Con o senza uomini accanto, con o senza relazioni familiari o con compagni non proprio all’altezza. Ciascuna di loro, a cominciare dalle titolari, è circondata di luci e ombre, come tutti del resto, che a volte interferiscono con il lavoro mentre altre volte il lavoro diventa il toccasana (o il rifugio) nei momenti negativi. Su tutto ciò prevale la solidarietà femminile anche in quei personaggi, come la algida Alberta, che sulle prime sembrano allergici all’empatia. Film eccessivamente ottimista? Un romanesco “volemose bene” in salsa kebab? In certa misura sì perché le donne, quando vogliono, sanno essere anche molto crudeli, altro che sorellanza mentre qui Ozpetek dirige solamente voci concordi. Ma il punto è un altro: nel film non c’è eccesso di melassa né affettazione. Ogni storia si intreccia all’altra con gusto e credibilità. I registri del sentimento sono toccati al momento giusto e nel modo giusto grazie anche una prestazione delle interpreti certamente difficile da ottenere. E anche questo è un merito del regista. Tra tutte ci piace però segnalare in particolare Mara Venier, nota signora dell’intrattenimento televisivo, che qui ritorna, per così dire, al vecchio amore ovvero al cinema che ne ha contraddistinto gli esordi nel mondo dello spettacolo.

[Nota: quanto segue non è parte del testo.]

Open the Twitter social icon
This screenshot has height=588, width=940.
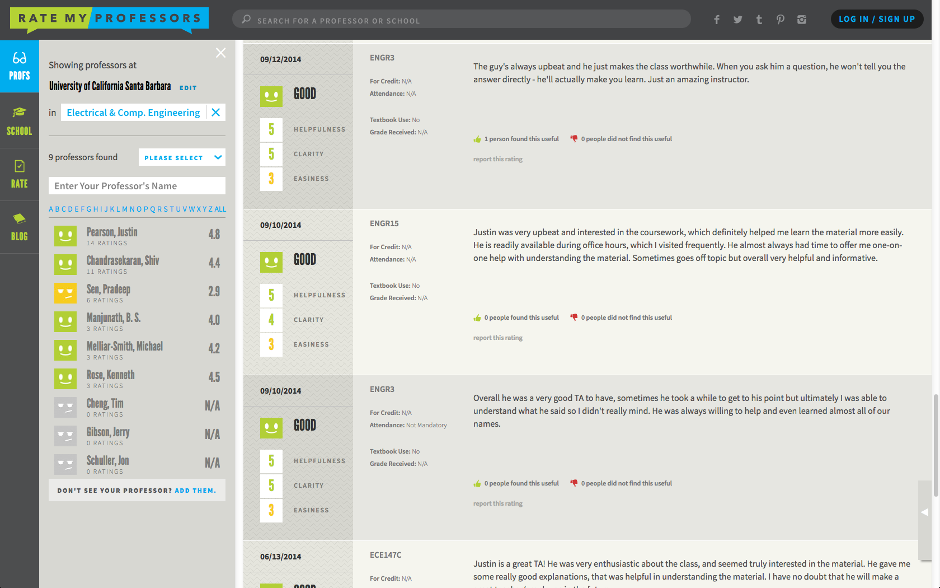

E lo fa alla grande, con un’interpretazione da consumatissima attrice. Davvero una bella sorpresa. Infine una piccola chiosa per Geppi Cucciari (o per chi le ha scritto la parte). Perché coniare quell’orrendo neologismo (“vaginodromo”) a indicare l’insieme di donne radunate attorno alla tavola del regista al posto del classicissimo, elegante e sempiterno grecismo che è “gineceo”? Vuoi mettere la differenza!

Dettagli del film di Ozpetek

sceneggiatura Ferzan Ozpetek, Carlotta Corradi, Elisa Casseri cast Luisa Ranieri (Alberta Canova) Jasmine Trinca (Gabriella Canova) Mara Venier (Silvana) Sara Bosi (Giuseppina) Vanessa Scalera (Bianca Vega) Lunetta Savino (Eleonora) Geppi Cucciari (Fausta) Milena Vukotic (zia Olga) Elena Sofia Ricci (Elena) Anna Ferzetti (Paolina) Nicole Grimaudo (Carlotta) Milena Mancini (Nicoletta) Paola Minaccioni (Nina) Carla Segnoris (Alida) Kasia Smutniak (Sofia) Stefano Accorsi (il regista) Aurora Giovinazzo (Beatrice) Giselda Volodi (Franca) Luca Barbarossa (Lucio) Vinicio Marchioni (Bruno) Carmine Recano (Leonardo Cavani) genere commedia lingua orig italiano prod Ita 2024 durata 135 min

Auro Bernardi: Nel 1969, quando ero al liceo, il film La Via Lattea di Luis Buñuel mi ha fatto capire cosa può essere il cinema nelle mani di un poeta. Da allora mi occupo della “decima musa”. Ho avuto la fortuna di frequentare maestri della critica come Adelio Ferrero e Guido Aristarco che non mi hanno insegnato solo a capire un film, ma molto altro. Ho scritto alcuni libri e non so quanti articoli su registi, autori, generi e film. E continuo a farlo perché, nonostante tutto, il cinema non è, come disse Louis Lumiére, “un'invenzione senza futuro”. Tra i miei interessei, come potrete leggere, ci sono anche i viaggi. Lo scrittore premio Nobel portoghese José Saramago ha scritto: “La fine di un viaggio è solo l'inizio di un altro. Bisogna ricominciare a viaggiare. Sempre”. Ovviamente sono d'accordo con lui e posso solo aggiungere che viaggiare non può mai essere fine a se stesso. Si viaggia per conoscere posti nuovi, incontrare altra gente, confrontarsi con altri modi di pensare, di affrontare la vita. Perciò il viaggio è, in primo luogo, un moto dell'anima e per questo è sempre fonte di ispirazione.